Juan de Herrera: Vida y legado
Nacido en Roiz (Cantabria) en 1530, en el seno de una familia de hidalgos, Juan de Herrera destacó desde joven por su talento en la matemática, la geometría y el diseño arquitectónico. Aunque su familia gozaba de una posición acomodada, su nacimiento fuera del matrimonio le causó desprecio por parte de sus parientes. Sin embargo, esto no le impidió alcanzar la grandeza.
Herrera se convirtió en un arquitecto esencial en la corte de Felipe II, siendo el responsable de obras emblemáticas como el Monasterio de El Escorial, considerado uno de los máximos exponentes de la arquitectura renacentista en España. Sus diseños se caracterizaban por una marcada simplicidad geométrica, austeridad decorativa y una majestuosa sobriedad que lo convirtieron en el precursor del llamado estilo herreriano.

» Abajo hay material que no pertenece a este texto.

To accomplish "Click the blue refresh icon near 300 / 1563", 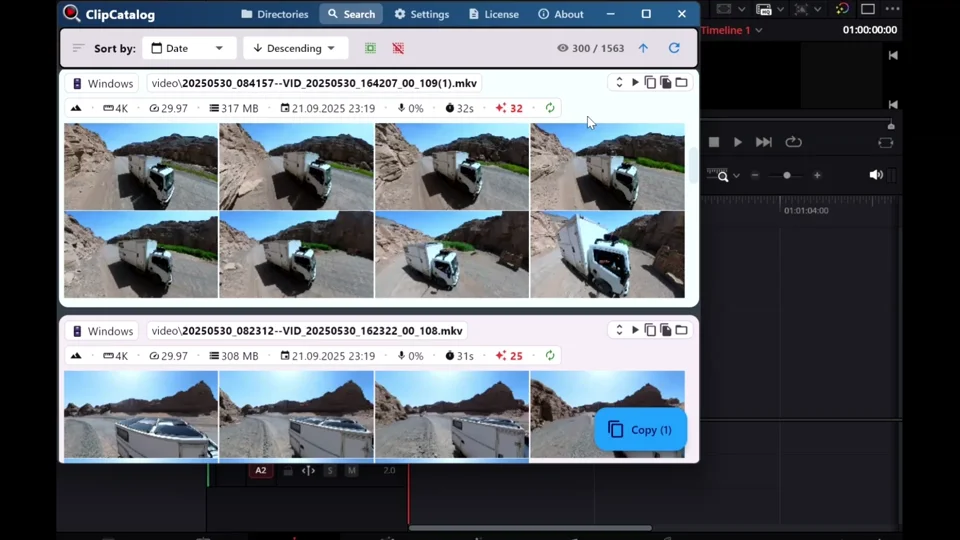I will [674, 48].
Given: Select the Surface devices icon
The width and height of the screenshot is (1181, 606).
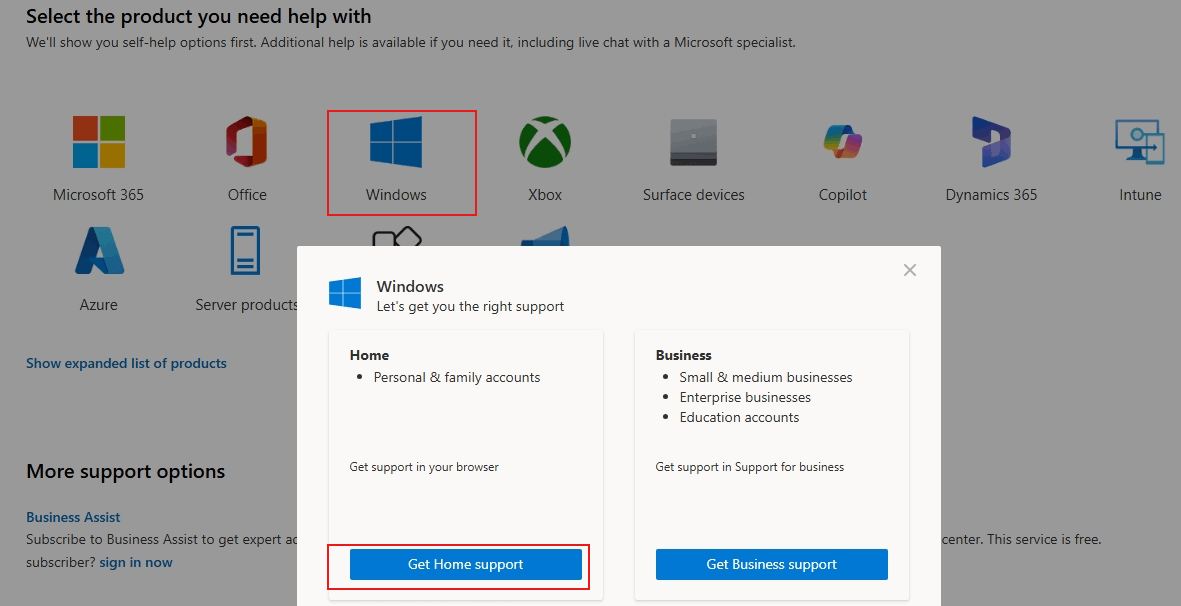Looking at the screenshot, I should tap(693, 141).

El Escorial: Su obra cumbre
Juan de Herrera asumió la dirección de las obras de El Escorial tras el fallecimiento de su maestro, Juan Bautista de Toledo. En esta monumental construcción, Herrera redefinió el proyecto, simplificando los planes originales y añadiendo elementos que marcarían su estilo personal:
- Simplificación geométrica: Introdujo líneas claras y formas básicas, eliminando detalles innecesarios.

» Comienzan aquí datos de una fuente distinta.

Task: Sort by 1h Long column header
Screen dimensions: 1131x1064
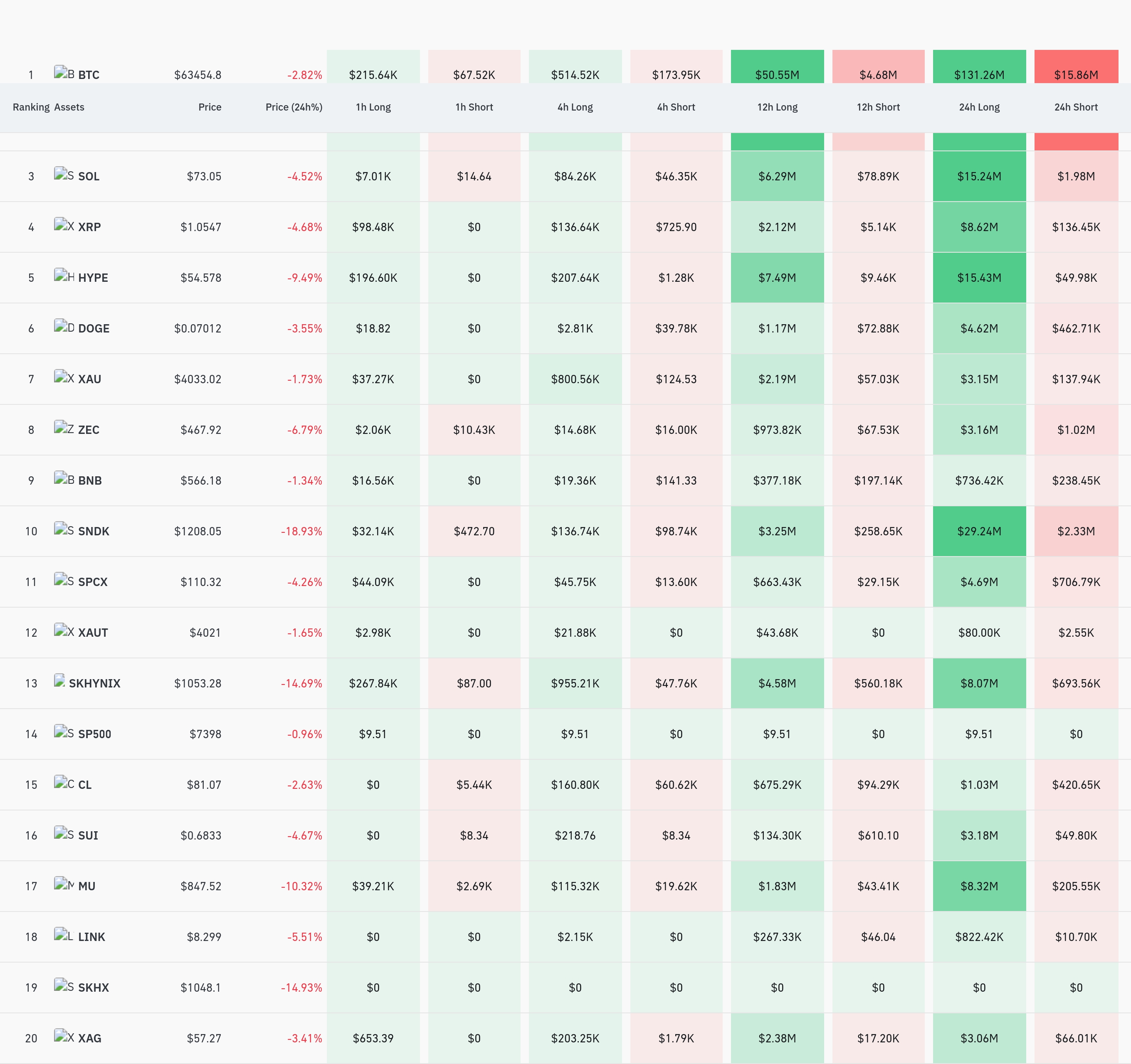Action: pyautogui.click(x=373, y=107)
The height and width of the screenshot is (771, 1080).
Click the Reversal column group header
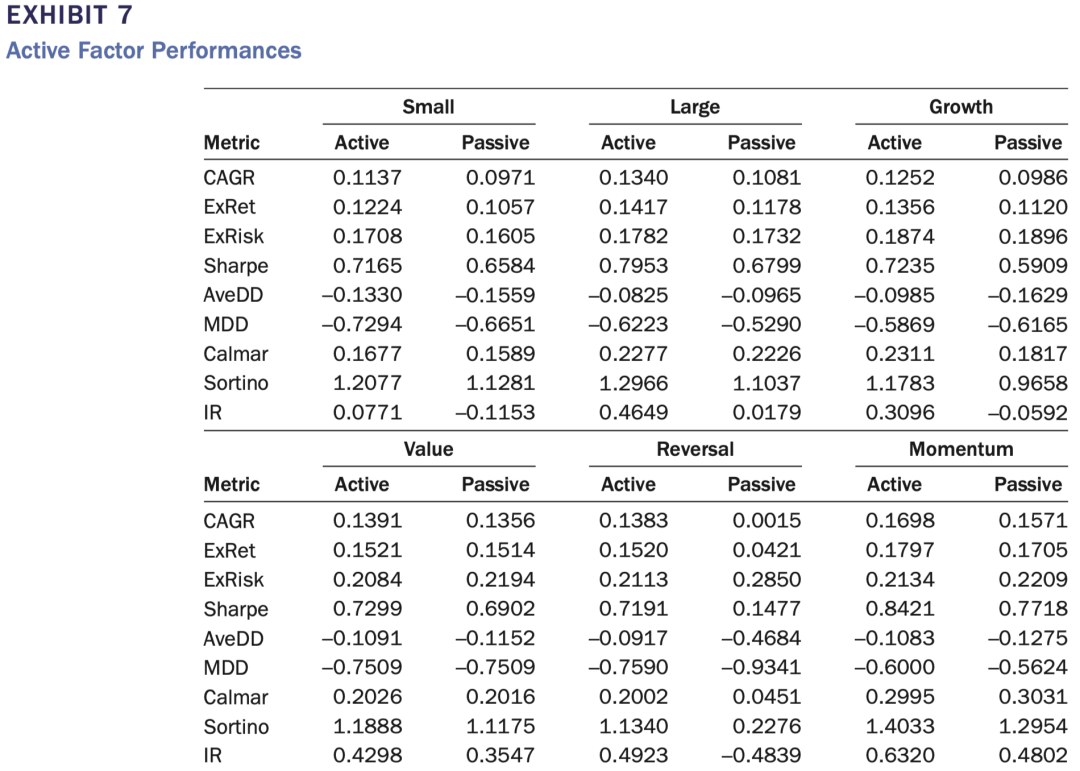pyautogui.click(x=695, y=449)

- Cambios estructurales: Redujo el número de torres, añadió patios y reorganizó la estructura de la basílica.
- Diseño de la biblioteca: Creó un espacio único que se convertiría en un símbolo del conocimiento y el humanismo de la época.
Tras dos décadas trabajando en este proyecto, dejó su finalización en manos de su discípulo Juan de Mora, quien colocó la última piedra en 1584.
El regreso a Maliaño
En 1594, Juan de Herrera cayó gravemente enfermo y se retiró del trabajo activo. Falleció en Madrid el 15 de enero de 1597. Aunque inicialmente fue enterrado en la iglesia de San Nicolás de los Servitas en Madrid, su voluntad, expresada en su testamento de 1584, fue ser enterrado en Maliaño, donde su familia tenía raíces profundas. Así, sus restos fueron trasladados a la iglesia de San Juan Bautista, que aún conserva su tumba.
La elección de Maliaño como lugar de descanso final refleja el vínculo emocional de Herrera con su tierra natal y sus raíces familiares, a pesar de los conflictos que marcaron su infancia.
La Iglesia de San Juan Bautista: Un tesoro de Maliaño
La iglesia de San Juan Bautista, ubicada en el centro de Maliaño, no solo es un lugar de culto, sino también un espacio de gran valor histórico y cultural. En su interior, los visitantes pueden encontrar la tumba de Juan de Herrera, un lugar que rinde homenaje a uno de los grandes genios del Renacimiento.
La figura de Juan de Herrera trasciende su obra arquitectónica. Su estilo austero y monumental influyó en la arquitectura española durante siglos, y su conexión con Cantabria lo convierte en un símbolo de la rica historia cultural de la región. Maliaño, con su modesta pero significativa iglesia, es hoy un punto de referencia para quienes deseen conocer más sobre este arquitecto cuya influencia se extiende hasta nuestros días.
Visitar Maliaño y la tumba de Juan de Herrera es una oportunidad única para sumergirse en la historia de uno de los grandes maestros del Renacimiento, cuyo espíritu permanece vivo en las líneas geométricas y majestuosas de sus creaciones.